Page:
:::::

Il ne fait aucun doute que la Serbie-et-Monténégro est un Etat aux fins du paragraphe 1 de l'article 34 du Statut. Cependant, certains défendeurs ont contesté (voir paragraphes 49, 51, 93, 96 et 97 ci-après) que la Serbie-et-Monténégro remplît les conditions posées à l'article 35 du Statut au moment où elle a déposé sa requête, le 29 avril 1999.
« la Yougoslavie n'a[vait] accepté la juridiction de la Cour ratione temporis que pour ce qui [était] d'une part des différends surgissant ou pouvant surgir après la signature de sa déclaration [le 25 avril 1999] et d'autre part de ceux qui concerneraient des situations ou des faits postérieurs à ladite signature » (C.I.J. Recueil 1999 (I), p. 134, par. 26) ;
que
« il ne fai[sait] pas de doute pour la Cour... qu'un «différend d'ordre juridique »... a[vait] « surgi » entre la Yougoslavie et l'Etat défendeur, comme avec les autres Etats membres de l'OTAN, bien avant le 25 avril 1999, au sujet de la licéité de ces bombardements comme tels, pris dans leur ensemble » (ibid., p. 134, par. 28) ;
et que, en conséquence,
«les déclarations faites par les Parties conformément au paragraphe 2 de l'article 36 du Statut ne constitu[ai]ent pas une base sur laquelle la compétence de la Cour pourrait prima facie être fondée dans le cas d'espèce » (ibid., p. 135, par. 30).
S'agissant de la compétence en vertu de la convention sur le génocide, la Cour, après avoir examiné les actes imputés au défendeur par la Serbie-et-Monténégro, a dit qu'elle n'était pas en mesure de conclure, à ce stade de la procédure, que ces actes seraient susceptibles d'entrer dans les prévisions de la convention sur le génocide et que, dès lors, « l'article IX de la convention, invoqué par la Yougoslavie, ne constitu[ait]... pas une base sur laquelle la compétence de la Cour pourrait prima facie être fondée dans le cas d'espèce » (ibid., p. 138, par. 41).
« la compétence de la Cour en l'espèce ne saurait en tout état de cause être fondée, même prima facie, sur le paragraphe 2 de l'article 36 du Statut car, aux termes de cette disposition, seuls « les Etats... parties... au Statut » peuvent souscrire à la clause facultative de juridiction obligatoire qui y est contenue » (ibid., p. 135, par. 31).
La Belgique, se référant notamment à la résolution 47/1, en date du 22 septembre 1992, de l'Assemblée générale des Nations Unies, a soutenu que « « la République fédérale de Yougoslavie n'[assurait pas la continuité] de l'ex-République socialiste fédérative de Yougoslavie » [comme] Membre de l'Organisation des Nations Unies » et que, « à défaut d'avoir dûment accédé à l'Organisation, la Yougoslavie n'[était] par suite pas partie au Statut de la Cour » (ibid.).
« La RFY n'est pas aujourd'hui, et n'a jamais été, membre des Nations Unies. Cela étant, l'affirmation de la RFY selon laquelle elle est partie au Statut de la Cour conformément à l'article 93 (1) de la Charte ne repose sur aucun fondement. C'est pourquoi la Cour n'est pas, sur cette base, ouverte à la RFY conformément à l'article 35 (1) du Statut. » (Exceptions préliminaires de la Belgique, p. 69, par. 206 ; les italiques sont dans l'original.)

:::::

Exercices à réaliser:
**a.** Extrayez du texte sur la compétence de la Cour le passage allant de « S'agissant de la » jusqu'à « 138, par. 41). ».
**b.** D'après le texte sur la compétence de la Cour, à quelle date la Serbie-et-Monténégro a-t-elle déposé sa requête ?
**c.** Poursuivez le texte sur la compétence de la Cour en reprenant juste après sa dernière phrase.

Enregistrements issus d'un jeu de données de pointage:
:::::

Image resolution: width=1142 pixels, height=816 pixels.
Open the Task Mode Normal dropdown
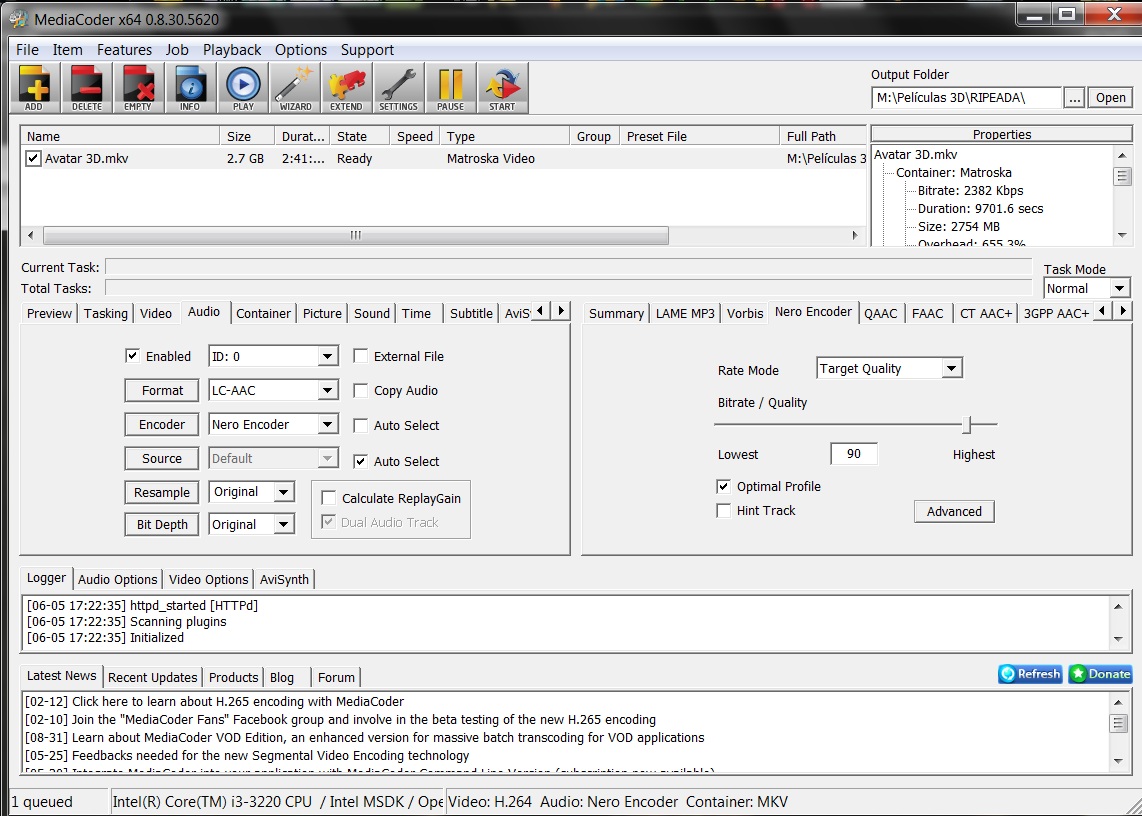point(1119,289)
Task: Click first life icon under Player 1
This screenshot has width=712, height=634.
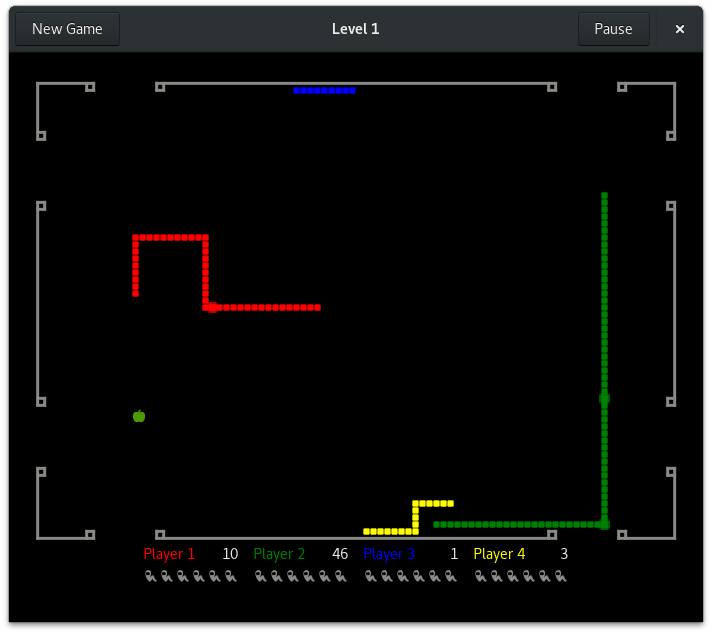Action: [x=150, y=576]
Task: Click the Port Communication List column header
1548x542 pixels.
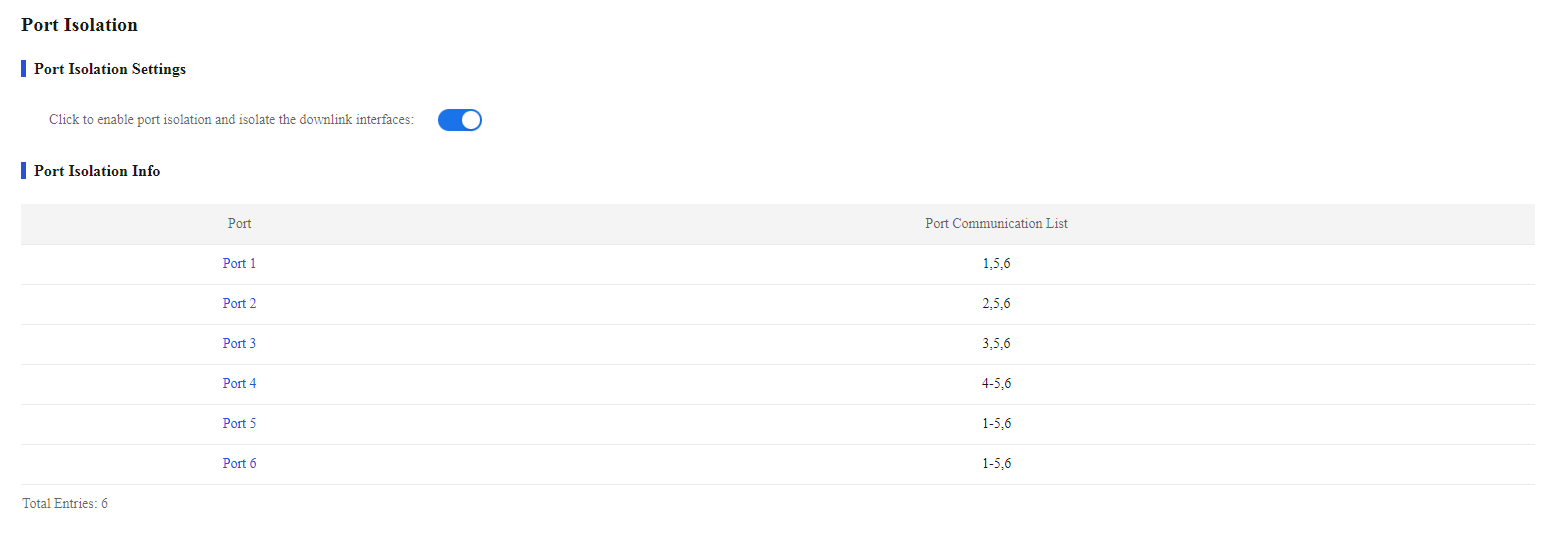Action: click(x=996, y=224)
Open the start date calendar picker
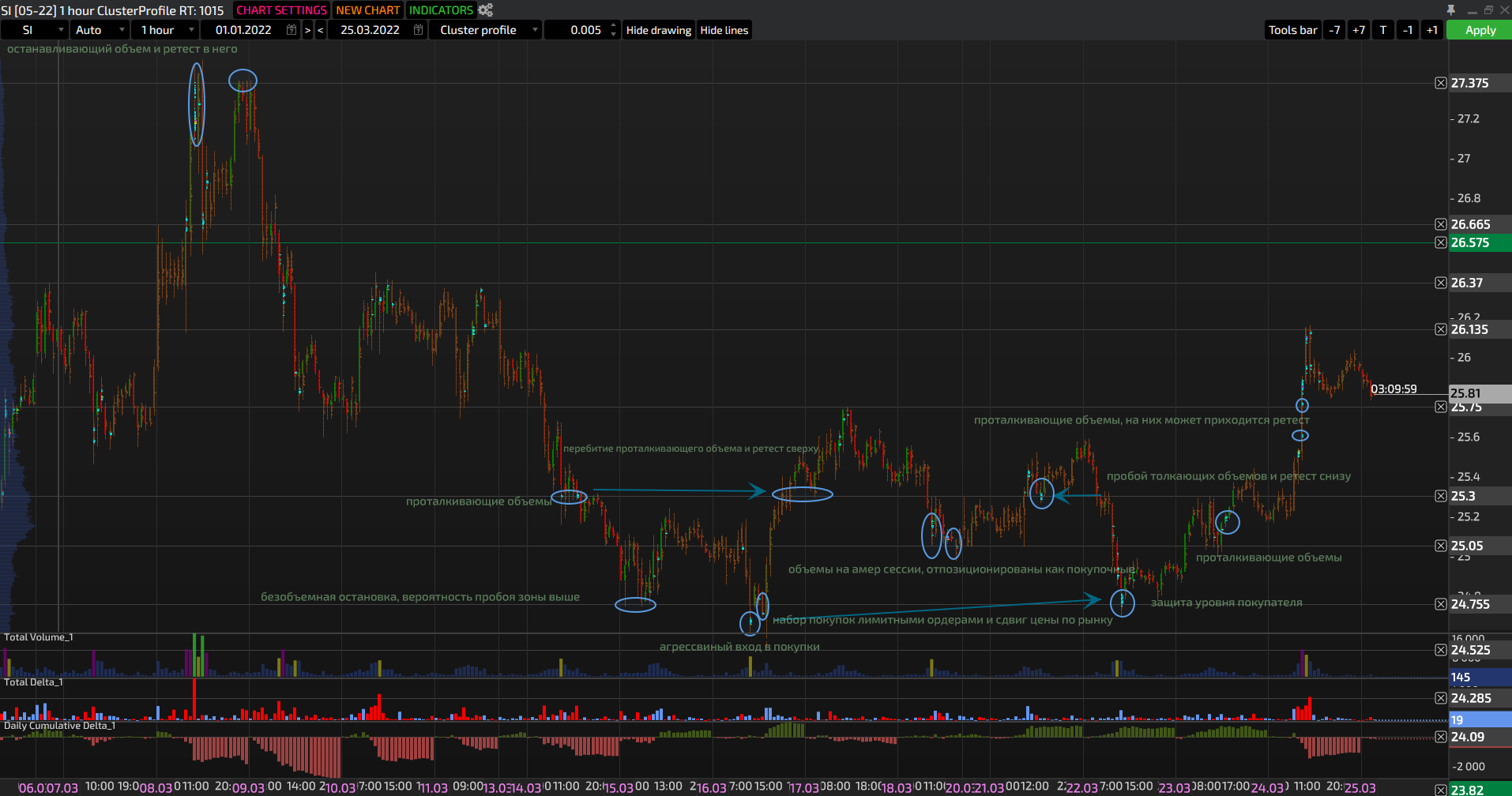Image resolution: width=1512 pixels, height=796 pixels. [x=291, y=30]
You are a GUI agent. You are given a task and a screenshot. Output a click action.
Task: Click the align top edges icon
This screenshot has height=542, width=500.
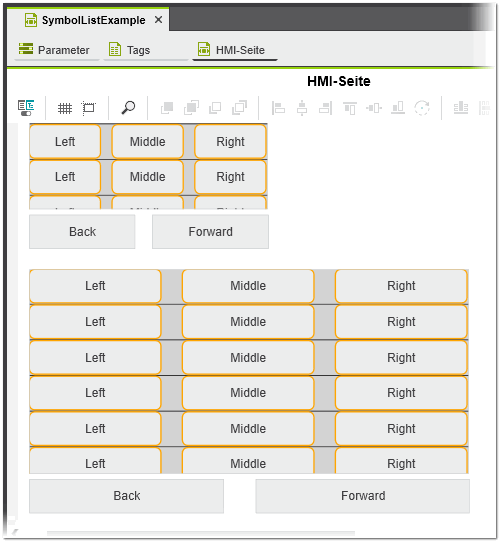tap(350, 108)

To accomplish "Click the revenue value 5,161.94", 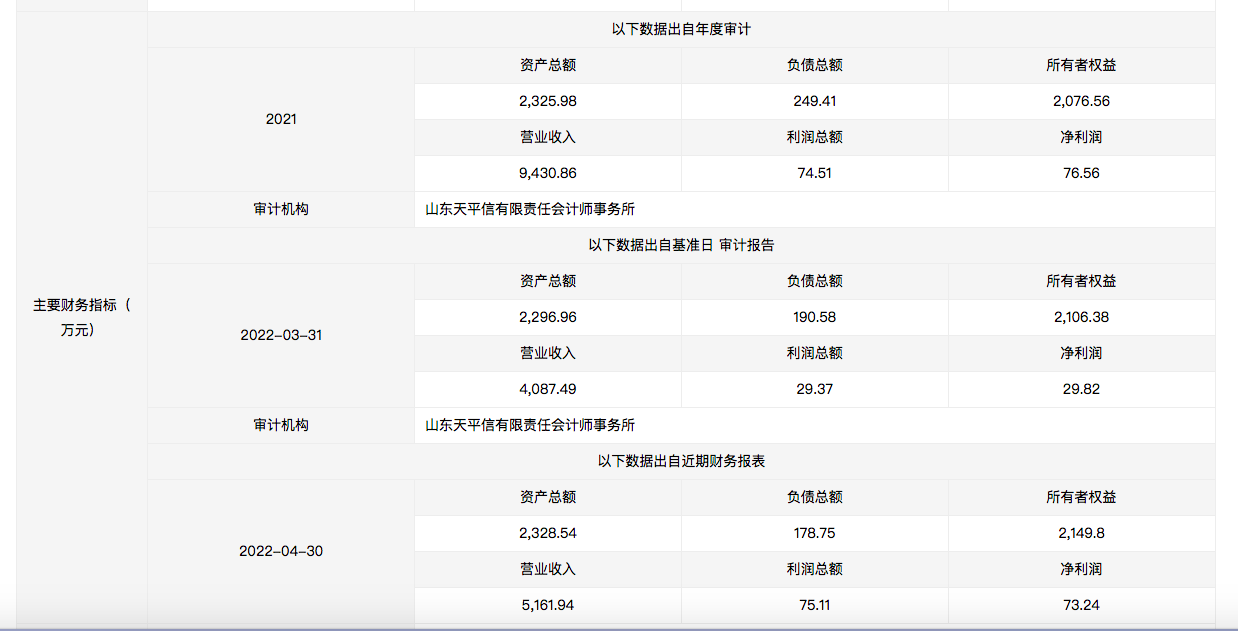I will click(x=547, y=605).
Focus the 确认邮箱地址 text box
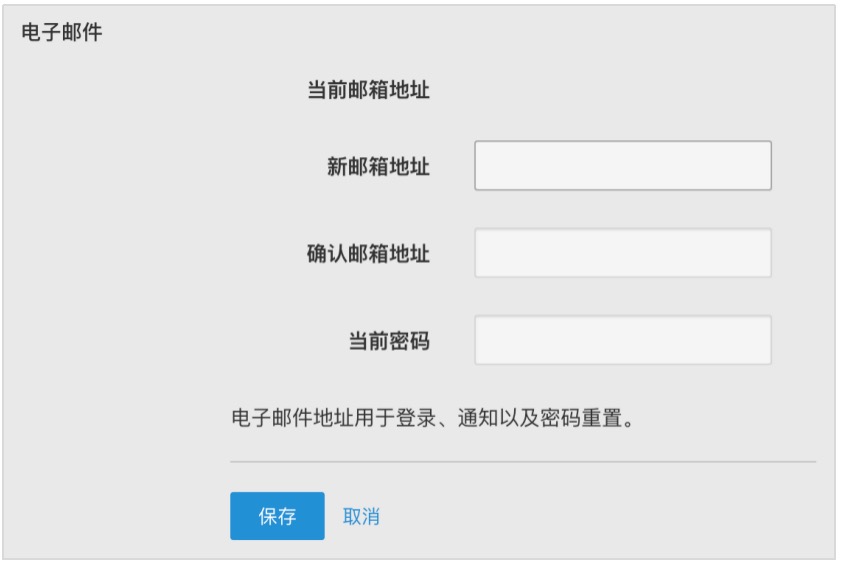844x564 pixels. (x=623, y=253)

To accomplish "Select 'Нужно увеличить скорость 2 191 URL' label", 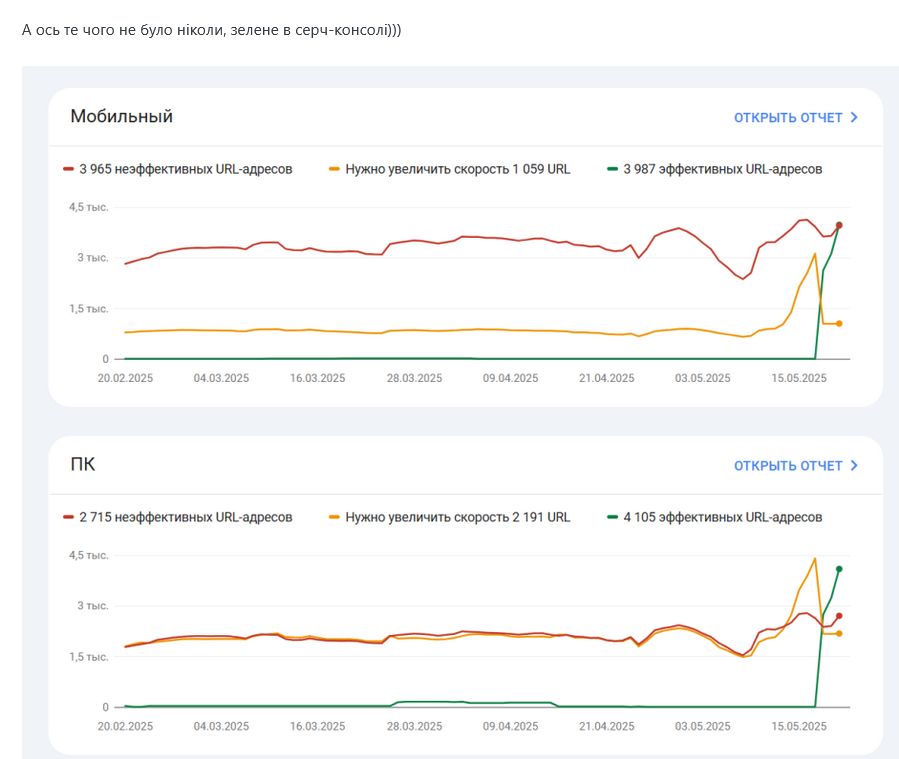I will [x=458, y=518].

:::::

Résultats des exercices:
**a.**
S'agissant de la compétence en vertu de la convention sur le génocide, la Cour, après avoir examiné les actes imputés au défendeur par la Serbie-et-Monténégro, a dit qu'elle n'était pas en mesure de conclure, à ce stade de la procédure, que ces actes seraient susceptibles d'entrer dans les prévisions de la convention sur le génocide et que, dès lors, « l'article IX de la convention, invoqué par la Yougoslavie, ne constitu[ait]... pas une base sur laquelle la compétence de la Cour pourrait prima facie être fondée dans le cas d'espèce » (ibid., p. 138, par. 41).

**b.** Le 29 avril 1999.

**c.**
« Les représentants du peuple de la République de Serbie et de la République du Monténégro,
Exprimant la volonté des citoyens de leurs républiques respectives de demeurer au sein de l'Etat commun de Yougoslavie,
Souhaitent exprimer [dans la présente déclaration] leurs vues sur les objectifs fondamentaux, immédiats et à long terme de la politique de leur Etat commun, ainsi que sur ses relations avec les anciennes républiques yougoslaves...
1. La République fédérale de Yougoslavie, assurant la continuité de l'Etat et de la personnalité juridique et politique internationale de la République fédérative socialiste de Yougoslavie, respectera strictement tous les engagements que la République fédérative socialiste de Yougoslavie a pris à l'échelon international.
Restant liée par toutes ses obligations vis-à-vis des organisations et institutions internationales auxquelles elle appartient... » (Nations Unies, doc. A/46/915, annexe II.)
« L'Assemblée de la République fédérative socialiste de Yougoslavie, à la session qu'elle a tenue le 27 avril 1992, a promulgué la Constitution de la République fédérale de Yougoslavie. Aux termes de la Constitution, et compte tenu de la continuité de la personnalité de la Yougoslavie et des décisions légitimes qu'ont prises la Serbie et le Monténégro de continuer à vivre ensemble en Yougoslavie, la République fédérative socialiste de Yougoslavie devient la République fédérale de Yougoslavie, composée de la République de Serbie et de la République du Monténégro.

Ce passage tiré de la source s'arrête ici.